[Extracted data entries]
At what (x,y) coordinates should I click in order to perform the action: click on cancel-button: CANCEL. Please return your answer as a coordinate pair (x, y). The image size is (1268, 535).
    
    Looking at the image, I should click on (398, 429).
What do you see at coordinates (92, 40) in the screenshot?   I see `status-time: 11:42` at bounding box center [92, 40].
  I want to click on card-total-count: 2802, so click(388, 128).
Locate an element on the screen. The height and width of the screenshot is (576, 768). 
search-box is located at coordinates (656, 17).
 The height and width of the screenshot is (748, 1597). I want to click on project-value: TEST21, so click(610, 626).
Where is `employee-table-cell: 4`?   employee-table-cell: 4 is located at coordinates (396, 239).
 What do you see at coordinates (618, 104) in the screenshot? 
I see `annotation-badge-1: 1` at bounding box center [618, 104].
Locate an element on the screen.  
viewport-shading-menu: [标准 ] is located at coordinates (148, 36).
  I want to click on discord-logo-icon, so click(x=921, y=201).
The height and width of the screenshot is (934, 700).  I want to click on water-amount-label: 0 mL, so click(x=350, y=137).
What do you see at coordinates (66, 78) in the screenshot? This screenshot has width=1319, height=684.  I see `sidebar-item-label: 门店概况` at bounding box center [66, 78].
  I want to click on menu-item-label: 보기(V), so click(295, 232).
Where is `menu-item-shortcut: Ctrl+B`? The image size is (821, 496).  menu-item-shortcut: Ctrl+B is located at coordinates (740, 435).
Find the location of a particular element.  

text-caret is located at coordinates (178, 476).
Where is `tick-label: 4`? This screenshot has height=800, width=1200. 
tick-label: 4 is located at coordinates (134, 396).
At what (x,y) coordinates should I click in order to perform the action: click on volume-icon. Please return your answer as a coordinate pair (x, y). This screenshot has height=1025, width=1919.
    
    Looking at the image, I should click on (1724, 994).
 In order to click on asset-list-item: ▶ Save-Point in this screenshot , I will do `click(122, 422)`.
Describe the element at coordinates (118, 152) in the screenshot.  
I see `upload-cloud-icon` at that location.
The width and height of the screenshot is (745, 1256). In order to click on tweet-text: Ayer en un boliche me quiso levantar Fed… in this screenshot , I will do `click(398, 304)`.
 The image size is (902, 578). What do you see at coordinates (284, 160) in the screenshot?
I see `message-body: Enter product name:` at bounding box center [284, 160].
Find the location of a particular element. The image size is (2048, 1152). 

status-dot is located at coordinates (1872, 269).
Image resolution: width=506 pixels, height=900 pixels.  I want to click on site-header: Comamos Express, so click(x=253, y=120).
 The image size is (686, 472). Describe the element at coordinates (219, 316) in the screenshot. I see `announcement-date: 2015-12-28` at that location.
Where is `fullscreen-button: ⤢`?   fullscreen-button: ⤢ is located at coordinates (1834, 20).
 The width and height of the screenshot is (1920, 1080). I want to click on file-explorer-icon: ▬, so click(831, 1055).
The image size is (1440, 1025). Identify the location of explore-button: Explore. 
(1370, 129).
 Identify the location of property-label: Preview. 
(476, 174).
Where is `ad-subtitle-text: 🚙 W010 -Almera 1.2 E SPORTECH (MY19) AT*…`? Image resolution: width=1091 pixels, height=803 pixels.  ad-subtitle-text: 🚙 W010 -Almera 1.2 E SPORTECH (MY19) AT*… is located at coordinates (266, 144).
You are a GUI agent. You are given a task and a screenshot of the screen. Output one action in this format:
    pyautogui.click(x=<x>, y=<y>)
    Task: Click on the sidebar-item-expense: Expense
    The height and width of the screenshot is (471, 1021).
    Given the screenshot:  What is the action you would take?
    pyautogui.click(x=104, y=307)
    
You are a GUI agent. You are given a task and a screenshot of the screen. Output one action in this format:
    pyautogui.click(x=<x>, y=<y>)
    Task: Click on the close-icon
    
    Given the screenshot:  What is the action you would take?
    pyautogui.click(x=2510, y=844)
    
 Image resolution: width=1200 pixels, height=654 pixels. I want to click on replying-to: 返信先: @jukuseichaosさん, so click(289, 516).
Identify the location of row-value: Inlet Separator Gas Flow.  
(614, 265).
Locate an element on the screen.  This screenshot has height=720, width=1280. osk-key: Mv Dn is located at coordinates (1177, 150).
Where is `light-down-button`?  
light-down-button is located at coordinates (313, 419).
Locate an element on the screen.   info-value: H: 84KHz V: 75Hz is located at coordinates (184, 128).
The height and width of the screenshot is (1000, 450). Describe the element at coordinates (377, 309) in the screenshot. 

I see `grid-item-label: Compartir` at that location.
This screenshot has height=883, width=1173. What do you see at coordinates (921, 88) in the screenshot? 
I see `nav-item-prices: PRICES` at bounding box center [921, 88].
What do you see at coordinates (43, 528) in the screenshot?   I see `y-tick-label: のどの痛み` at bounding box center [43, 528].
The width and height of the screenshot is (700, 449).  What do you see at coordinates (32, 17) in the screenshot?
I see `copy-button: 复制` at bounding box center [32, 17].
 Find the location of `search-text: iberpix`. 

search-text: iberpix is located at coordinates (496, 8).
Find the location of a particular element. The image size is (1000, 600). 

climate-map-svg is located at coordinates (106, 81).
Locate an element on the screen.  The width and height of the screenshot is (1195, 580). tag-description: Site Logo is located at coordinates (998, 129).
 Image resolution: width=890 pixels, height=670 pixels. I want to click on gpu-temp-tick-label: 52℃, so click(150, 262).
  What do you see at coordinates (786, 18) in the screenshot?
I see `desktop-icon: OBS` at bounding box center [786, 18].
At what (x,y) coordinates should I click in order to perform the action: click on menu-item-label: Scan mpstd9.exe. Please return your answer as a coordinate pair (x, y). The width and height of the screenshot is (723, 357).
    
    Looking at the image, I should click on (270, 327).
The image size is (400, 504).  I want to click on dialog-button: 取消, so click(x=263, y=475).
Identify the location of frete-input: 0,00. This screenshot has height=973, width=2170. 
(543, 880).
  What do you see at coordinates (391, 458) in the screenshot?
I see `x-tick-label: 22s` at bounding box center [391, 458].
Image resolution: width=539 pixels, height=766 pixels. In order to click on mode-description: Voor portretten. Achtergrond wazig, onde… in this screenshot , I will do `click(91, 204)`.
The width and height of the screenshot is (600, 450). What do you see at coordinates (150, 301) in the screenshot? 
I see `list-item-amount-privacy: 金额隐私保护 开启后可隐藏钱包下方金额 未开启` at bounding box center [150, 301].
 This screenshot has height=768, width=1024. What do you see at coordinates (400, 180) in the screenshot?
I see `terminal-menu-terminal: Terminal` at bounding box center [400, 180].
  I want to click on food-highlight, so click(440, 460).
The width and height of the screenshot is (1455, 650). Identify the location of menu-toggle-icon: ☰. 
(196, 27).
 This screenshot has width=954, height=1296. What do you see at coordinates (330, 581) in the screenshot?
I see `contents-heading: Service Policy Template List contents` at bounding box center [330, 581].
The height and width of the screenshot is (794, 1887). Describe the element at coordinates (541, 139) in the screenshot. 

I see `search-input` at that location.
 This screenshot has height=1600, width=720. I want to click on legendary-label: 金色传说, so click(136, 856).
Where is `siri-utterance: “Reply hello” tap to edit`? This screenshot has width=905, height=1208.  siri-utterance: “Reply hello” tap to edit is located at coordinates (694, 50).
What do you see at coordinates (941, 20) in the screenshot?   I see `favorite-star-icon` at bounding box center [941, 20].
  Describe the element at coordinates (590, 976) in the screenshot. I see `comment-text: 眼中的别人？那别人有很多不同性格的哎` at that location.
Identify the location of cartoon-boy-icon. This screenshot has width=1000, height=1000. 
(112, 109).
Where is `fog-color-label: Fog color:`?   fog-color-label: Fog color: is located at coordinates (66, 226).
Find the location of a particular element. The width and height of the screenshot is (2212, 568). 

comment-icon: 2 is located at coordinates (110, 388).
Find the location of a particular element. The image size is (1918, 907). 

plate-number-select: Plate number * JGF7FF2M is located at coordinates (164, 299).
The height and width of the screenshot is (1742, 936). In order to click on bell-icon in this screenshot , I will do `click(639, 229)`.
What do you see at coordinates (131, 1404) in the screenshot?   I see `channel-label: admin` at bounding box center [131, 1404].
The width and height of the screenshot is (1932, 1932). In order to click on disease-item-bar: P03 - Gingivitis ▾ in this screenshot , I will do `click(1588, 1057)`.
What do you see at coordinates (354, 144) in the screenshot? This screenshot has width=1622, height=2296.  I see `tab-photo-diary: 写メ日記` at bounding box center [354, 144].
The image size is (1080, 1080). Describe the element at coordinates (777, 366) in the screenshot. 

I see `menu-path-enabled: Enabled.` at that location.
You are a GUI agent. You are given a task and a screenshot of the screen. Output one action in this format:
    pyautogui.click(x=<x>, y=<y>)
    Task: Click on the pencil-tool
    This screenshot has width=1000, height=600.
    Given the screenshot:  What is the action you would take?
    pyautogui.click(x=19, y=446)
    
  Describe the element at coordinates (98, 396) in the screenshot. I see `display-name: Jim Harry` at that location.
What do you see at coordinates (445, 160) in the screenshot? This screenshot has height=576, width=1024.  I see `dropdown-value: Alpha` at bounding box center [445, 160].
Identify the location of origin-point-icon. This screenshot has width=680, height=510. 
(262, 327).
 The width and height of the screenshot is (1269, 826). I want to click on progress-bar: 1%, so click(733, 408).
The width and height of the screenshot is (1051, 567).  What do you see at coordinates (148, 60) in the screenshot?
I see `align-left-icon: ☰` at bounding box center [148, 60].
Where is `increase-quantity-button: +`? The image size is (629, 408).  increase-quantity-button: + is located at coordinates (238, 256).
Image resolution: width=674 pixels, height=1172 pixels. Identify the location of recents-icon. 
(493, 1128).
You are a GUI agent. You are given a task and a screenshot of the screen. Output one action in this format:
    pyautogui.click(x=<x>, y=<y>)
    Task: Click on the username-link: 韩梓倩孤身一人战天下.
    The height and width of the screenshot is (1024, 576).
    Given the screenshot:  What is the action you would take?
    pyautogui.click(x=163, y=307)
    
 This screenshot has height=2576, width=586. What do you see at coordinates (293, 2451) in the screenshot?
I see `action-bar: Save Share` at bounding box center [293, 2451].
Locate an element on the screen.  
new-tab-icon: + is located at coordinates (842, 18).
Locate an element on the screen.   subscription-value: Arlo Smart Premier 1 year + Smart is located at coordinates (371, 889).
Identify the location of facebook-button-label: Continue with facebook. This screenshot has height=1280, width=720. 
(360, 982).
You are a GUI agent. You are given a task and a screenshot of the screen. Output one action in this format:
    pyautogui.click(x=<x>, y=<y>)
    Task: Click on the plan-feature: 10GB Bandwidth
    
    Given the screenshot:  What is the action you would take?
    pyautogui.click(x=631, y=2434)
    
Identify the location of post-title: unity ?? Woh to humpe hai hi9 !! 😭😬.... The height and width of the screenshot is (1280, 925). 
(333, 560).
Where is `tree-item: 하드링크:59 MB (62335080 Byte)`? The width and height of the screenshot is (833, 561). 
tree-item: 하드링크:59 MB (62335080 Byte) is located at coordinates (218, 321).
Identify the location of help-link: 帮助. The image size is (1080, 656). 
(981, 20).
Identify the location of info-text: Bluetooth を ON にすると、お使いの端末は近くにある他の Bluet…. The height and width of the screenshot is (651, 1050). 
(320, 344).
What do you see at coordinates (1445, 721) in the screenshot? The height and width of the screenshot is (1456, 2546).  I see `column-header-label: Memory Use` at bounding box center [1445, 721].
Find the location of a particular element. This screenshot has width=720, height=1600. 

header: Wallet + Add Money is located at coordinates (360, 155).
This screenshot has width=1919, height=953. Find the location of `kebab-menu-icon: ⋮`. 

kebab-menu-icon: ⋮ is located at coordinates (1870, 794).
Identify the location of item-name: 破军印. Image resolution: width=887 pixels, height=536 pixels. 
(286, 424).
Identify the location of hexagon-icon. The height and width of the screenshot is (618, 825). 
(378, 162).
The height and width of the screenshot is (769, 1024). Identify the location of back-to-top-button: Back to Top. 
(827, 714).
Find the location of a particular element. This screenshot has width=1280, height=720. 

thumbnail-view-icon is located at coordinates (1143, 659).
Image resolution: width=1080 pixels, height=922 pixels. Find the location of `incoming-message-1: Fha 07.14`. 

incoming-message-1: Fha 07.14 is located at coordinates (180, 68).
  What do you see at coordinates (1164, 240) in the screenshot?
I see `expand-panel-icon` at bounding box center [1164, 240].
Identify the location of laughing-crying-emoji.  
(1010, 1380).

§ **WRITTEN TASK**
Take the part that opens with the line containing "Identify the location of frete-input: 0,00." and closes with the line containing "center [391, 458].", swap "Identify" for "Find", and write out those lines again with nothing else changed.

§ **ANSWER TO THIS TASK**
Find the location of frete-input: 0,00. This screenshot has height=973, width=2170. 
(543, 880).
  What do you see at coordinates (391, 458) in the screenshot?
I see `x-tick-label: 22s` at bounding box center [391, 458].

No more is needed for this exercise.